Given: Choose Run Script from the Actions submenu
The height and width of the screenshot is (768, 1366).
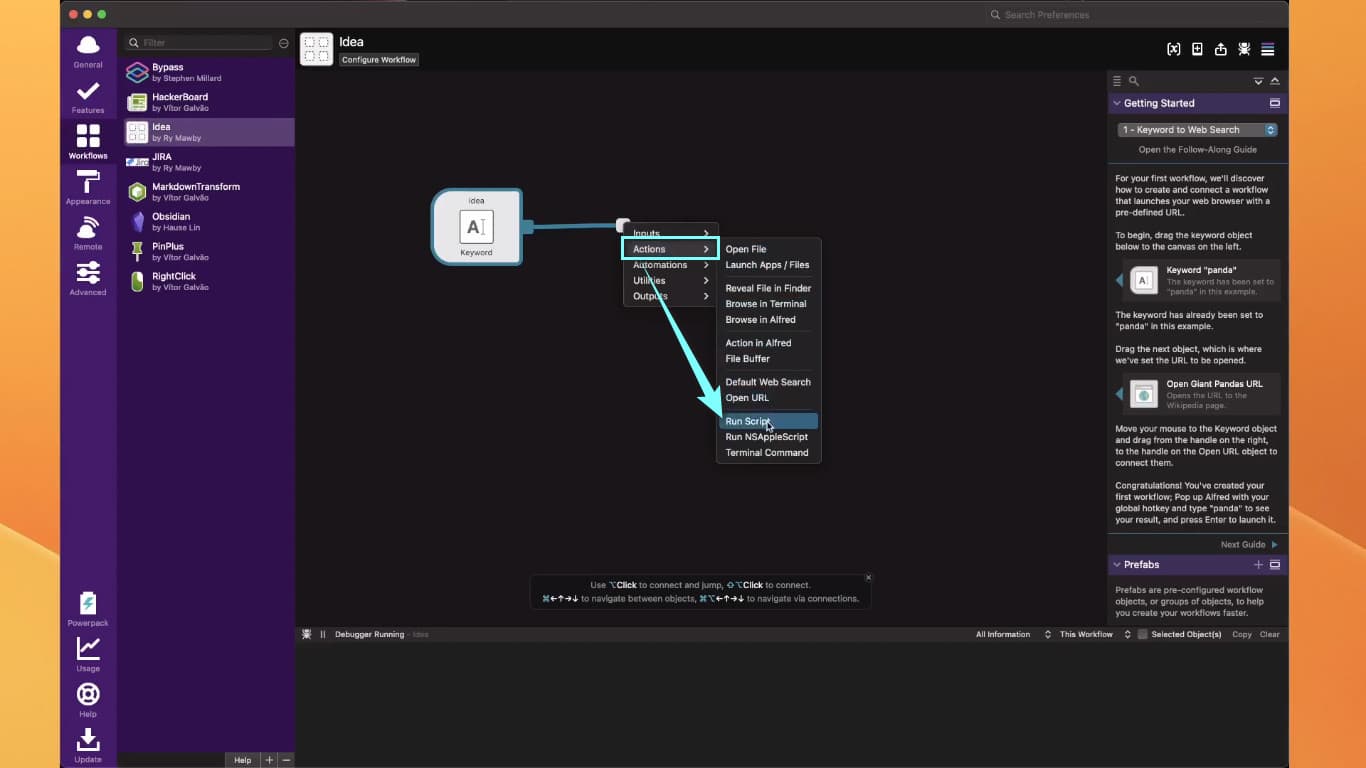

● ● ● ● ●

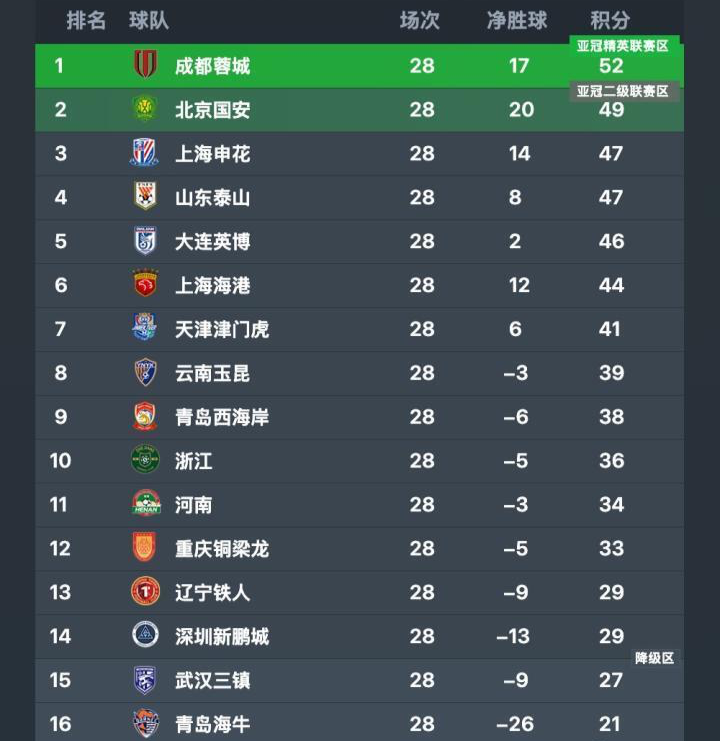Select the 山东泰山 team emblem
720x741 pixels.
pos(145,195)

● ● ● ● ●

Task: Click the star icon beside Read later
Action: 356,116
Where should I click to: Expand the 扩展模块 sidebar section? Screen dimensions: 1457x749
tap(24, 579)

● ● ● ● ●

Output the lines running from the line that contains "Where should I" up to and including the line that contains "tap(24, 579)", reproducing them exactly, and nothing else.

_Result of the task:_
Where should I click to: Expand the 扩展模块 sidebar section? Screen dimensions: 1457x749
tap(24, 579)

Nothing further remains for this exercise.